◆ WORK TO COMPLETE ◆
The answer must give back every line of the data exactly, with no pictures.

◆ SUPPLIED RECORDS ◆
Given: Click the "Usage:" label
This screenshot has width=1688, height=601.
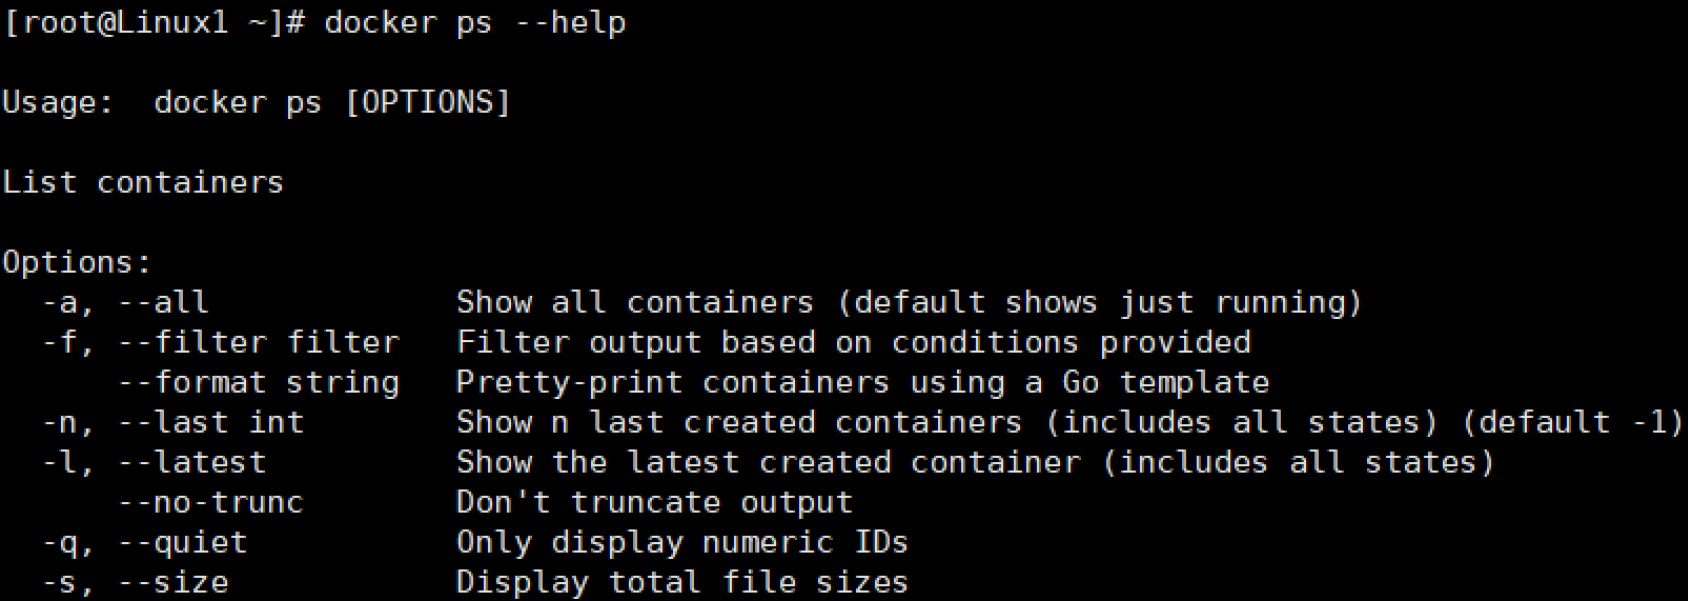Looking at the screenshot, I should tap(58, 103).
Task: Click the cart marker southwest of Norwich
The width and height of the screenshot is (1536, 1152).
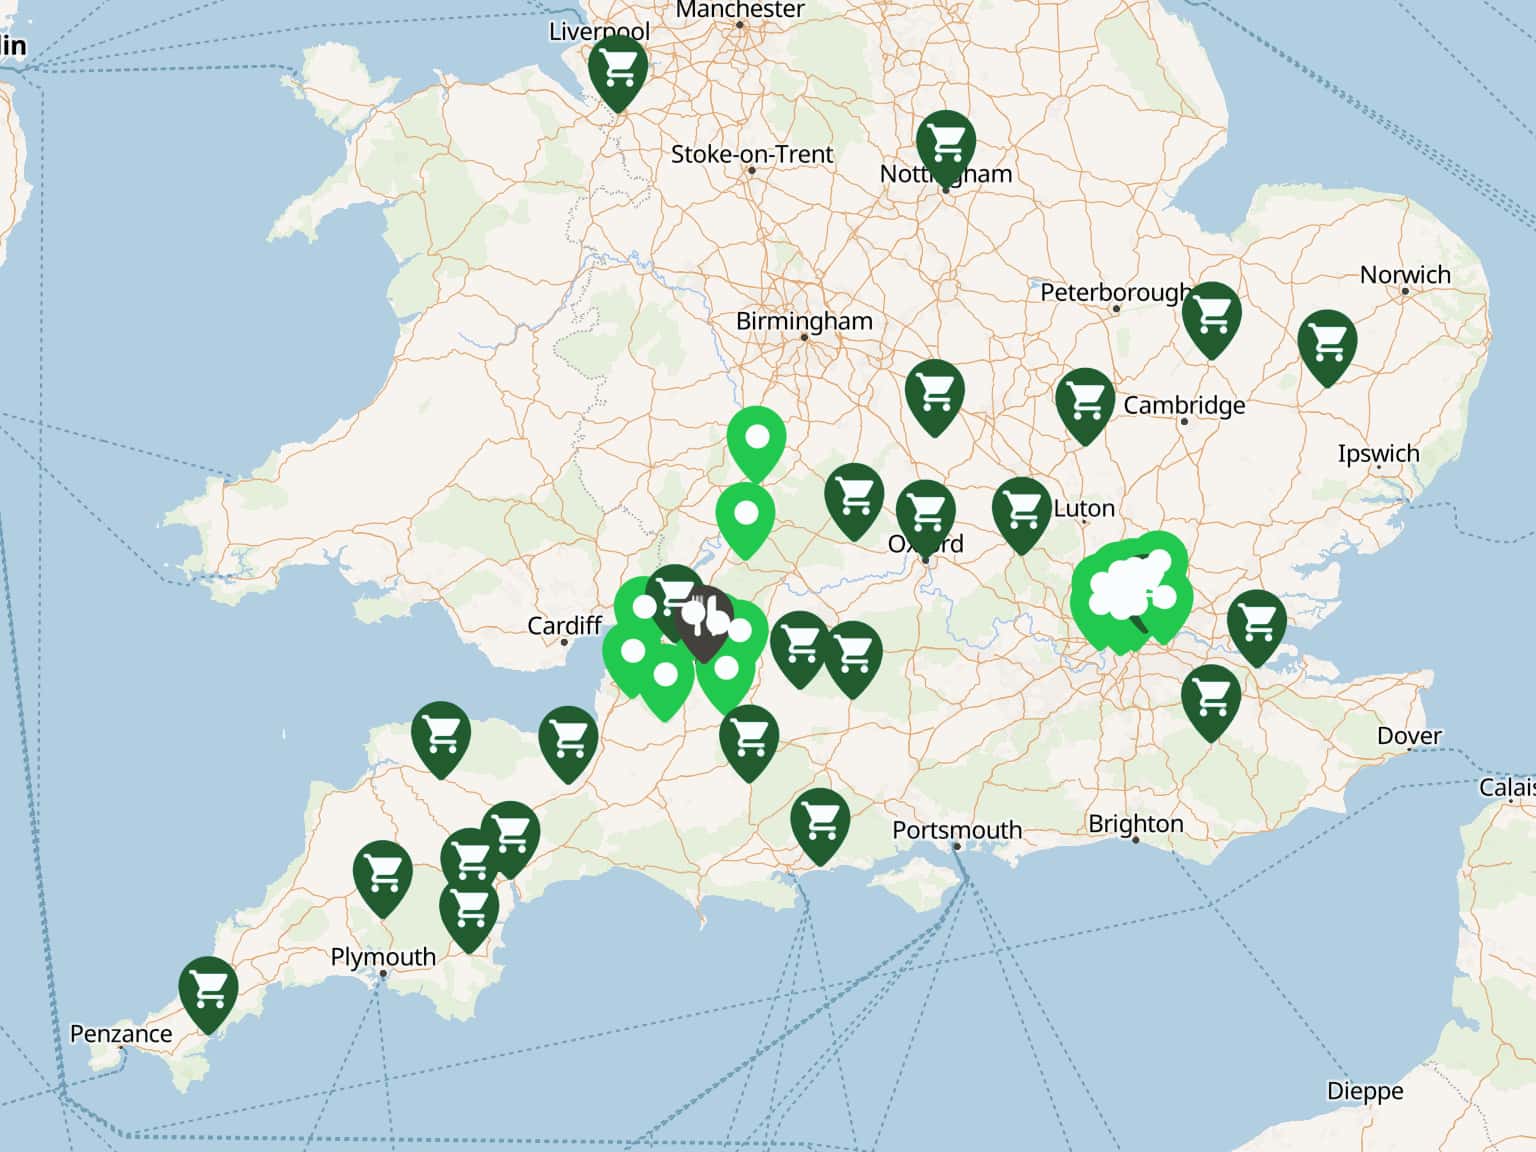Action: (x=1327, y=344)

◆ EXERCISE RESPONSE ◆
Given: Click the "Usage:" label
This screenshot has width=1688, height=601.
Looking at the screenshot, I should tap(58, 103).
Task: Click the cart marker southwest of Norwich
The width and height of the screenshot is (1536, 1152).
Action: (x=1327, y=344)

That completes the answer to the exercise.